### Algorithm-Driven Lending Dominance
The traditional emphasis on income as the primary determinant for loan approvals is rapidly diminishing in India. Lenders are increasingly adopting algorithm-led underwriting, a data-centric approach that scrutinizes repayment history, credit utilization, and the longevity of financial accounts more heavily than stated earnings. Reserve Bank of India data indicates significant annual growth in retail credit, fueled by these sophisticated underwriting models that analyze borrower behavior across cards, Buy Now Pay Later (BNPL) schemes, and digital loans. This evolution means individuals with identical salaries and loan applications can receive vastly different offers, a trend amplified by the proliferation of FinTech lenders leveraging AI and alternative data for more granular risk assessment.
### The Divergent Loan Offers: A Case Study
A striking example of this paradigm shift involves two individuals, Rohit Yadav and Kuldeep Sharma, both earning ₹16 lakh annually and applying for identical ₹50-lakh home loans from the same bank. Yadav, who maintained a strong credit score with no missed payments, a paid-off car loan, and careful credit card usage, secured an interest rate of 8.5 percent with a 25-year repayment term. In stark contrast, Sharma, whose credit profile showed two delayed payments from three years prior and a consistently high credit card balance, was quoted a higher interest rate of 9.8 percent with a shorter 24-year repayment period. This disparity, BankBazaar.com CEO Adhil Shetty explained, underscores how repayment history and credit utilization often carry more weight than income in algorithmic underwriting. Furthermore, job stability played a role; Yadav's consistent nine-year tenure at an IT firm was favored over Sharma's four job changes as a journalist in a decade.

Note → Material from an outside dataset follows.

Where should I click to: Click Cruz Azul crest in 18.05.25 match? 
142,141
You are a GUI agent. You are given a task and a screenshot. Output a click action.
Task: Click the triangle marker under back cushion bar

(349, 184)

### Credit as a Strategic Asset
Lenders now view credit as a direct indicator of a borrower's financial discipline and reliability. Olyv Chief Product Officer Vinay Singh noted that borrowers with robust credit scores gain access to preferential interest rates, larger credit limits, and faster approvals. Conversely, individuals with poorer credit scores may face significantly elevated rates or outright loan denial, irrespective of income stability. A credit utilization ratio (CUR) below 30 percent is widely considered ideal, signaling responsible credit management. A high CUR, however, can signal financial distress and negatively impact loan approval prospects, as lenders perceive it as a sign of dependency on credit. Consequently, maintaining a positive credit history through regular, on-time payments and judicious credit card usage is no longer optional but essential for long-term financial mobility and securing favorable borrowing terms. The financial sector's increasing reliance on data-centric underwriting means behaviors relative to debt repayment and credit utilization are under constant scrutiny.